Ebbene, di fronte a questa situazione la politica come sta reagendo? Purtroppo, molti protagonisti continuano a non mostrare alcuna capacità di essere aderenti ai valori ed ai contenuti di una politica alta. Da un lato basta considerare la modestia di alcune reazioni al video di Grillo, nell’evidente preoccupazione di non compromettere una alleanza, che evidentemente viene prima di tutto. Dall’altro va sottolineata la violenza con cui è stato attaccato il compromesso, certamente criticabile, in ordine all’orario del coprifuoco, senza tener conto che il paese è ormai molto fragile e che ogni polemica fuori misura rischia di mandarlo in frantumi.

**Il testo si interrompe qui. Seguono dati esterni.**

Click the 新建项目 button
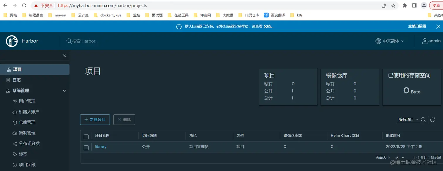 95,120
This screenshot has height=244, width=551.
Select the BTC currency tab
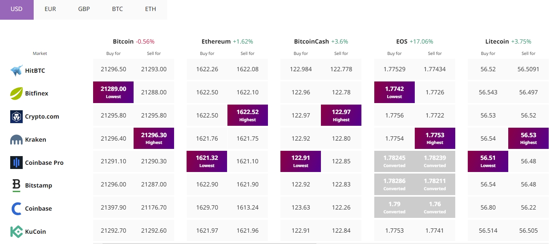tap(117, 9)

Se le cose stanno così, è bene che il generale Figliuolo continui a vestire la divisa anche nel suo ruolo di Commissario per l’emergenza. Quella divisa, proprio per la sua visibilità, è utile per segnalare alla politica la necessità che recuperi al più presto la sua dignità, mostrandosi adeguata al compito di guidare il paese. Far vestire al generale Figliuolo gli abiti civili significherebbe tentare, ancora una volta, di nascondere la polvere sotto il tappeto, favorendo il tentativo di molti esponenti politici di continuare a sottrarsi alle proprie responsabilità.